- [Exercise details]:
Your task is to return the line containing "The image size is (942, 530)." and each line after it through the end of the entries, exactly, with no other lines.

- [Collected data]:
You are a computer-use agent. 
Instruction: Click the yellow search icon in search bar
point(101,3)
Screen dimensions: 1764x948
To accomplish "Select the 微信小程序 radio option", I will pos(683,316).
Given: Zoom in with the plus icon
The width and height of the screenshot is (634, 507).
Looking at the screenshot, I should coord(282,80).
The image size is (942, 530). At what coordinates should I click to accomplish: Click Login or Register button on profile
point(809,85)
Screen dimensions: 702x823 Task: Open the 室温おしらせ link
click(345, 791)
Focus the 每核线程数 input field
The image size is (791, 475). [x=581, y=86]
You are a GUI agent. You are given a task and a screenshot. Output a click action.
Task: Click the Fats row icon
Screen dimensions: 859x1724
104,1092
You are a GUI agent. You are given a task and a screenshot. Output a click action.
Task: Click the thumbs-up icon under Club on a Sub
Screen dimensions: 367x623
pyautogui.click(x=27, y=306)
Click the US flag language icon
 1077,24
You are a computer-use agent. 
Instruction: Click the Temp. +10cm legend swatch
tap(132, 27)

- [Reply to the exercise]:
The image size is (942, 530). At what coordinates should I click to accomplish: Click Login or Register button on profile
point(809,85)
Screen dimensions: 702x823 Task: Open the 室温おしらせ link
click(345, 791)
Focus the 每核线程数 input field
The image size is (791, 475). [x=581, y=86]
You are a GUI agent. You are given a task and a screenshot. Output a click action.
Task: Click the Fats row icon
Screen dimensions: 859x1724
104,1092
You are a GUI agent. You are given a task and a screenshot. Output a click action.
Task: Click the thumbs-up icon under Club on a Sub
Screen dimensions: 367x623
pyautogui.click(x=27, y=306)
Click the US flag language icon
 1077,24
You are a computer-use agent. 
Instruction: Click the Temp. +10cm legend swatch
tap(132, 27)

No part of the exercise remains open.